-- DATASET CONTENT follows --

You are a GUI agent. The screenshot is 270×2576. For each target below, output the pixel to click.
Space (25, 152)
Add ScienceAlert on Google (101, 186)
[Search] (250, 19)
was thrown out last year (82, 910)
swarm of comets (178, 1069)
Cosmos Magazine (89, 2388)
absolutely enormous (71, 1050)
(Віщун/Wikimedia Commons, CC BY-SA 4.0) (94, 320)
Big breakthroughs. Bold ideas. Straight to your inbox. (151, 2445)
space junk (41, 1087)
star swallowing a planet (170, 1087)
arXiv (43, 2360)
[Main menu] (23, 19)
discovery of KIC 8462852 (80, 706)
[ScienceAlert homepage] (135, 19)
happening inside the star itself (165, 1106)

-- DATASET CONTENT concluded --
-- DATASET CONTENT follows --

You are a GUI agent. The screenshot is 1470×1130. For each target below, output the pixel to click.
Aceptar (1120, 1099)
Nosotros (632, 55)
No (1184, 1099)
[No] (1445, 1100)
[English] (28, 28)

-- DATASET CONTENT concluded --
-- DATASET CONTENT follows --

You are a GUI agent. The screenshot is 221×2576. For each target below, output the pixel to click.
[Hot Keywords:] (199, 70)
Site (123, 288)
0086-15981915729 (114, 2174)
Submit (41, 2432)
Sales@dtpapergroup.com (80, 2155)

-- DATASET CONTENT concluded --

→ WHAT THE EXERCISE ASKS:
Within the data above, the span starting at the line containing "Big breakthroughs. Bold" and ending at the line containing "happening inside the star itself (165, 1106)" is to be retyped exactly, with no other lines.

→ TASK RESULT:
Big breakthroughs. Bold ideas. Straight to your inbox. (151, 2445)
space junk (41, 1087)
star swallowing a planet (170, 1087)
arXiv (43, 2360)
[Main menu] (23, 19)
discovery of KIC 8462852 (80, 706)
[ScienceAlert homepage] (135, 19)
happening inside the star itself (165, 1106)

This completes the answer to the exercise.